Cruisin' with the hound
"They were all there, the pimps, the fags, the whores, the curious, the alcoholic, the weird of the late ’50s... blues lovers, Canadian bikers, thrill seekers, junkies, insomniacs, hepcats...” So begins “Down at the Kitty Kat,” one of the 20-plus never-before-collected memoirs and yarns by Spain Rodriguez, one of the original gang of Zap Comix provocateurs.
Although he’s best known for his two-fisted tales of the chopper-riding Trashman, Spain’s blunt graphic style and uncompromising gift for caricature, rendered in eye-punishing slabs of black and white, work equally well for more subtle fare — such as these memoirs of his misspent youth.

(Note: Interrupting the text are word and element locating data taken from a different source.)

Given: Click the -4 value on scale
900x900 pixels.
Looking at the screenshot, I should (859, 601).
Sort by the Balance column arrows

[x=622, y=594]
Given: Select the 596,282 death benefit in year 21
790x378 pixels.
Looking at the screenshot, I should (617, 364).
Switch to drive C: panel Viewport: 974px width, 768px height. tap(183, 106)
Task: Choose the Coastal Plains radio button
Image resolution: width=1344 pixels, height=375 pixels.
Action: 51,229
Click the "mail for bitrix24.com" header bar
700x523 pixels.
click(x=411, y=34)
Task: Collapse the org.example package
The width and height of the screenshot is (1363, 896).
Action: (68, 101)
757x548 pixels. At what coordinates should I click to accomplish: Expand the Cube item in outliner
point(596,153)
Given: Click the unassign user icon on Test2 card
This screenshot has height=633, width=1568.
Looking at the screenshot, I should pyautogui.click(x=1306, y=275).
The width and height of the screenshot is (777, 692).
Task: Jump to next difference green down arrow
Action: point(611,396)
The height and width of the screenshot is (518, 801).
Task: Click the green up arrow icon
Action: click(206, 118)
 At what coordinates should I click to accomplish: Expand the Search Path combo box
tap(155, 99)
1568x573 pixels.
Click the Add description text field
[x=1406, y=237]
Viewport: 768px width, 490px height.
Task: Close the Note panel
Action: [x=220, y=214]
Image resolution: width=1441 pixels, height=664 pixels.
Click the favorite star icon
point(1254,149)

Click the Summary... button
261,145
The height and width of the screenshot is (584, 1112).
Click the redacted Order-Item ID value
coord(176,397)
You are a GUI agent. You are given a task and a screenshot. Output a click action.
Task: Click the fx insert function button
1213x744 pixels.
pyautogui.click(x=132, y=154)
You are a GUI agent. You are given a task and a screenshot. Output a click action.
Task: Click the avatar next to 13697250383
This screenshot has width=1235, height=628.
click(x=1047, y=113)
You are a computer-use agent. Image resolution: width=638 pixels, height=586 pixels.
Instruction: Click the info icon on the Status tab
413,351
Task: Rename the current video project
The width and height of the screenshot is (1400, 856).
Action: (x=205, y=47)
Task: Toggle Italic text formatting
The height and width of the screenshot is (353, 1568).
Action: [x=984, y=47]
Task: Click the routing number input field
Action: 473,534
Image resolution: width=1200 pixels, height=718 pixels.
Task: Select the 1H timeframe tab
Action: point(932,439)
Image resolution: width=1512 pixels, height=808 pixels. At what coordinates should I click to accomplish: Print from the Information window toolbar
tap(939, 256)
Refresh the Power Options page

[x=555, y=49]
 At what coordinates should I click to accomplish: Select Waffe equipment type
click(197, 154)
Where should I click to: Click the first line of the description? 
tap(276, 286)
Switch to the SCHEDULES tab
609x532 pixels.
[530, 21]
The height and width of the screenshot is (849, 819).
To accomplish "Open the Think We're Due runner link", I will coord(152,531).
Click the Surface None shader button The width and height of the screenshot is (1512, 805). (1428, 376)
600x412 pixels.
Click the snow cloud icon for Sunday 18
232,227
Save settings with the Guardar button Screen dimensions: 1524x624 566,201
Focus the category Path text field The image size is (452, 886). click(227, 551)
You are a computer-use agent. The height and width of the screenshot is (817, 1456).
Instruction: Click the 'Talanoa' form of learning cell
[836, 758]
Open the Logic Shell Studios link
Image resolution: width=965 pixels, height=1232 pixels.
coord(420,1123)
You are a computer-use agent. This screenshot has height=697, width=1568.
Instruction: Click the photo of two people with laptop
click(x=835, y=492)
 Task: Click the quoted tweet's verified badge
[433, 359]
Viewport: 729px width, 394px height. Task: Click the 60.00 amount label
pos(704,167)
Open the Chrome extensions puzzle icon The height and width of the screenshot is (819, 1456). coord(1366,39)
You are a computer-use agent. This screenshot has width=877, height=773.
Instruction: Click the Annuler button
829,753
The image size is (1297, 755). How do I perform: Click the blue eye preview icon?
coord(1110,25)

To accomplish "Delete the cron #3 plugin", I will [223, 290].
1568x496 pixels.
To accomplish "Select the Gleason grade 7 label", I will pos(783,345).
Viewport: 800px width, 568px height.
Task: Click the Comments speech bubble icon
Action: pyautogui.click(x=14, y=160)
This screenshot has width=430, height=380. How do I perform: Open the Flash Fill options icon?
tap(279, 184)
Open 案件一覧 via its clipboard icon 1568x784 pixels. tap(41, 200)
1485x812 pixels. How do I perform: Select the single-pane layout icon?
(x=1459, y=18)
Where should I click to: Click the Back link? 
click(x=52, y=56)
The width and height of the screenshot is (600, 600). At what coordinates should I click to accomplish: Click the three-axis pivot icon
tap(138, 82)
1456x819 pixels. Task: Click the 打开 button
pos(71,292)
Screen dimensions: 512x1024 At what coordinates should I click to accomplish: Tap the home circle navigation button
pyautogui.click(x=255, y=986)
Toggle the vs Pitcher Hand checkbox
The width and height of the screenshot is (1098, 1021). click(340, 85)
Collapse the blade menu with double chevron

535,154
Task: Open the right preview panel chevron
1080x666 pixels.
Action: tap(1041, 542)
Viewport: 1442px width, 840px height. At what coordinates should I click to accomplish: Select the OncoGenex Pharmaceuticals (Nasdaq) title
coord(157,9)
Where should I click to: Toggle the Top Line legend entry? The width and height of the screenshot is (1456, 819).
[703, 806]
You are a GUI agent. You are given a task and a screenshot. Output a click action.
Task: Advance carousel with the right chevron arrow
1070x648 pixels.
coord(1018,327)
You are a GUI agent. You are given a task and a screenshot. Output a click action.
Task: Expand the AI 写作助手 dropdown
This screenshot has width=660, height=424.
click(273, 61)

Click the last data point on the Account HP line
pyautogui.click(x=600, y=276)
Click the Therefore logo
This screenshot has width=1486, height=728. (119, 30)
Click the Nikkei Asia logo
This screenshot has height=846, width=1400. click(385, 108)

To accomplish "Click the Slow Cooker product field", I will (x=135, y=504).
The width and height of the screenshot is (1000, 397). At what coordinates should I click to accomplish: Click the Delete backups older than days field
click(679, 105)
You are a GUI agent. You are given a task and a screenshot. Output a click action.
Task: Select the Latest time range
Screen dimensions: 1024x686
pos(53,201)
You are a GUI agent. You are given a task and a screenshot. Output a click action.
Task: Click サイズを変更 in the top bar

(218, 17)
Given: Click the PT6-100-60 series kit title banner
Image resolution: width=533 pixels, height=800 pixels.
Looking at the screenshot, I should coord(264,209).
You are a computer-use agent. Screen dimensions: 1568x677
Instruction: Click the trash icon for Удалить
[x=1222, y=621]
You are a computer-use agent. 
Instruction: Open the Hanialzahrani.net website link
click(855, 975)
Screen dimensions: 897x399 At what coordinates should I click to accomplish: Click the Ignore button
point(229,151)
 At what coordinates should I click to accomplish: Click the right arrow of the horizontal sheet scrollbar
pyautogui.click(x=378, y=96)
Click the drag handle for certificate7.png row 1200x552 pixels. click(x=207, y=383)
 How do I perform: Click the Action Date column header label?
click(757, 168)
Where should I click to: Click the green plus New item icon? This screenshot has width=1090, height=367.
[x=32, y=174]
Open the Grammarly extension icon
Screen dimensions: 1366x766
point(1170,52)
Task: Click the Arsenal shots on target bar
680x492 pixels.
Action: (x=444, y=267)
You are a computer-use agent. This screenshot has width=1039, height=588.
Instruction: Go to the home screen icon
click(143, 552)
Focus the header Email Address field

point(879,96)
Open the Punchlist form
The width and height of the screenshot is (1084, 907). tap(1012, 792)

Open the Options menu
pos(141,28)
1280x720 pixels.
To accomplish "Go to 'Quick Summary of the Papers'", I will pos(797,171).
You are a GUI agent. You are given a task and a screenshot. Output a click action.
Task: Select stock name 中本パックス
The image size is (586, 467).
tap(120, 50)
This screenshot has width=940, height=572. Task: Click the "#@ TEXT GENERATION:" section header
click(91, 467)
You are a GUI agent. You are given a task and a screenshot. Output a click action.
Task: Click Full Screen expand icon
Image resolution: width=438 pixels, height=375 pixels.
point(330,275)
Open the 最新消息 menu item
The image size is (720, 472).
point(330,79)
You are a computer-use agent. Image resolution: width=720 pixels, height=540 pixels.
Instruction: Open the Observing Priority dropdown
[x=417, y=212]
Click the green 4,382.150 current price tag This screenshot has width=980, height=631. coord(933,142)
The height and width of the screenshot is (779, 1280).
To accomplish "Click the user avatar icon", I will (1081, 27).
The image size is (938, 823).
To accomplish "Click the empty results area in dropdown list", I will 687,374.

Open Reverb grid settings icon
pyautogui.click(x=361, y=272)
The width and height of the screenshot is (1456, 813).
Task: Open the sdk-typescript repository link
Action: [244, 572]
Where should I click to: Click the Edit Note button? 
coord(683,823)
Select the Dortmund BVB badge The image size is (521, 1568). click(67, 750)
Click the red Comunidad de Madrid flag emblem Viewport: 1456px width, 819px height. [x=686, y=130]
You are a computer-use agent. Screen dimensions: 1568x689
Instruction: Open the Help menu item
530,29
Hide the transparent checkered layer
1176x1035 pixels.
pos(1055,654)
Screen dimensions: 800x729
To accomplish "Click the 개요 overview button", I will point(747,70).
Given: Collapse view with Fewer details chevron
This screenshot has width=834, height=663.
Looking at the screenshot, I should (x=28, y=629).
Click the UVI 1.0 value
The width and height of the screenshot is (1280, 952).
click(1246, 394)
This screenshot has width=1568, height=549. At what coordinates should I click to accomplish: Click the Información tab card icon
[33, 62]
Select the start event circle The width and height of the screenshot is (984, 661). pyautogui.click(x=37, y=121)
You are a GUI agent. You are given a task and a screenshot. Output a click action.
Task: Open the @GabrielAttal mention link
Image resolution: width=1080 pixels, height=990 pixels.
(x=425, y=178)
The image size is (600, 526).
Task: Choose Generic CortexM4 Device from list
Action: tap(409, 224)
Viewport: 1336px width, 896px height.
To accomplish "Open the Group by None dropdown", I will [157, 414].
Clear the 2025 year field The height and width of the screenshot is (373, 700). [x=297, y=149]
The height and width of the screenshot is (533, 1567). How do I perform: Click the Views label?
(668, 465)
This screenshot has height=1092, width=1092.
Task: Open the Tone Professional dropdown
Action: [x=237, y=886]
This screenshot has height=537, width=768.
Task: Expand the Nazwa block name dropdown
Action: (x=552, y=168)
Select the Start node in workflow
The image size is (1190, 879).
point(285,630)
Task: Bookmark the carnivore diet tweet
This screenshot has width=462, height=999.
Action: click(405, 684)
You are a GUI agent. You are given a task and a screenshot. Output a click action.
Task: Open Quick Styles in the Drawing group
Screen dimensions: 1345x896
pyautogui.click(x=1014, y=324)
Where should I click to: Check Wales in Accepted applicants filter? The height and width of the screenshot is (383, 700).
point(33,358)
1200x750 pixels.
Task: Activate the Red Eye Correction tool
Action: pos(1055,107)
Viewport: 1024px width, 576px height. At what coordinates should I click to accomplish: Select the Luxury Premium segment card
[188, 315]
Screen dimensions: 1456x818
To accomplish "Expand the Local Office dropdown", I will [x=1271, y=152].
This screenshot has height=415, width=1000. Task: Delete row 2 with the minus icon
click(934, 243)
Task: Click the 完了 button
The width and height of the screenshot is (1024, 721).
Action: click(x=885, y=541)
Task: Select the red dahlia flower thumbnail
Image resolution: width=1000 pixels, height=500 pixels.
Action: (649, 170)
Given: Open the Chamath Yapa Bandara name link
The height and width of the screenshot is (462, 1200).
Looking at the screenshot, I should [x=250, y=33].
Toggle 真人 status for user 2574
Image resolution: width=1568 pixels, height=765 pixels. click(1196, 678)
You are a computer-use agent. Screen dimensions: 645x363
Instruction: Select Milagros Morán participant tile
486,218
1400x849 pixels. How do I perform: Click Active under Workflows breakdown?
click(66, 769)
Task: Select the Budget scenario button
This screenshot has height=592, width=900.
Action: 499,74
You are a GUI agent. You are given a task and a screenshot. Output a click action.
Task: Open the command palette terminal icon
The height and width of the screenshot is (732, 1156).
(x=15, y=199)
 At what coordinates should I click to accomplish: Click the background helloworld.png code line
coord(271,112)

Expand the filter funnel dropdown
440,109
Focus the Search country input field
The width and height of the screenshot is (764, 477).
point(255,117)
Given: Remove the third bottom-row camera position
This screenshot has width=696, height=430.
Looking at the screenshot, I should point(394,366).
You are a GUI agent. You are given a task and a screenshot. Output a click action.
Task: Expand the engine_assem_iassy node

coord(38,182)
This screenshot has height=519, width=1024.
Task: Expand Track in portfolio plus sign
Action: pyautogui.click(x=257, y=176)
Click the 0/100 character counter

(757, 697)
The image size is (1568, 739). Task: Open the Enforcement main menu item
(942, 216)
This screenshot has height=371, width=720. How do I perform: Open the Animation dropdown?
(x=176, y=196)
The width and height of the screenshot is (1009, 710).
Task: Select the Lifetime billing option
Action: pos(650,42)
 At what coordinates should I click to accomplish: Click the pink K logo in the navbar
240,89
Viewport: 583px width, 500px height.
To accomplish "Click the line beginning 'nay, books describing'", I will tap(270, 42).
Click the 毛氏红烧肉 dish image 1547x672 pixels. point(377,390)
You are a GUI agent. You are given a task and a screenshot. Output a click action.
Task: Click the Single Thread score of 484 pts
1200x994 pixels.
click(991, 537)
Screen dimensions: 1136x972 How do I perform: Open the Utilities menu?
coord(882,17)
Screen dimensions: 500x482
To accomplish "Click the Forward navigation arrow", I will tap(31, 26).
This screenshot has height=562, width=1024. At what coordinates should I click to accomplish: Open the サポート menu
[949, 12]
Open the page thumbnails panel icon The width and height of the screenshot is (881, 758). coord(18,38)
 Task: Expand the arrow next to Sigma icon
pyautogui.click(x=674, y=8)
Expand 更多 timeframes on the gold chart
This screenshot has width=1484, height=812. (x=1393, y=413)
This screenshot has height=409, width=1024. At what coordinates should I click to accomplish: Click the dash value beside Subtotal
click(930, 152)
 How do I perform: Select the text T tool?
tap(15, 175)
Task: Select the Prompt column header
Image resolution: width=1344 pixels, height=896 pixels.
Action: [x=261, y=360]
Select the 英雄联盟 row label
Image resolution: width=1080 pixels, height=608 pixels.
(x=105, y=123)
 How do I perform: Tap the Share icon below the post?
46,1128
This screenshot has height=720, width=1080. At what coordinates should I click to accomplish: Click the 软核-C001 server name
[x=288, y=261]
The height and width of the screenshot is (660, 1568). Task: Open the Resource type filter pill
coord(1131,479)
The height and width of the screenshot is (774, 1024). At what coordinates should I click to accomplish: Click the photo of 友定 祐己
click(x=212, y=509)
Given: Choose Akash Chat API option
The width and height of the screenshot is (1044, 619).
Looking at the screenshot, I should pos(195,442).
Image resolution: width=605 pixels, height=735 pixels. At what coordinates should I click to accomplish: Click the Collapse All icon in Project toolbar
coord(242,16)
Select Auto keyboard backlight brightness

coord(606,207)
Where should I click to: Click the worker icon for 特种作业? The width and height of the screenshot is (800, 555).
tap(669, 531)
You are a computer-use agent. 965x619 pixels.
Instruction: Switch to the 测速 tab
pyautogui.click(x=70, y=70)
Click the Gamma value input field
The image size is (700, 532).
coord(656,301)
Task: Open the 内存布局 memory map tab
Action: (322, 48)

Cruisin’ with the Hound ranges from Spain’s days as an innocent young churchgoer to his time as a member of the Road Vultures motorcycle gang, with stops along the way for his discoveries of science fiction and other, more adult pursuits (“The Birth of Porn”) — as well as the “The Education of an Underground Cartoonist,” describing his journey from a pimply Captain Marvel-reading scribbler to his arrival as a professional artist.
But the heart of this collection is a cycle of stories (originally published in the acclaimed Blab! magazine) set during Spain’s teenage days in the 1950s, often featuring the doomed, dot-eyed Fred Tooté, a wild, flaky character in whose company some of his wildest escapades occurred.
Raunchy, hilarious, and often violent as hell, Cruisin’ with the Hound is an unsentimentally nostalgic trip to half a century ago — the anti- Happy Days, set to a true rock ’n’ roll beat.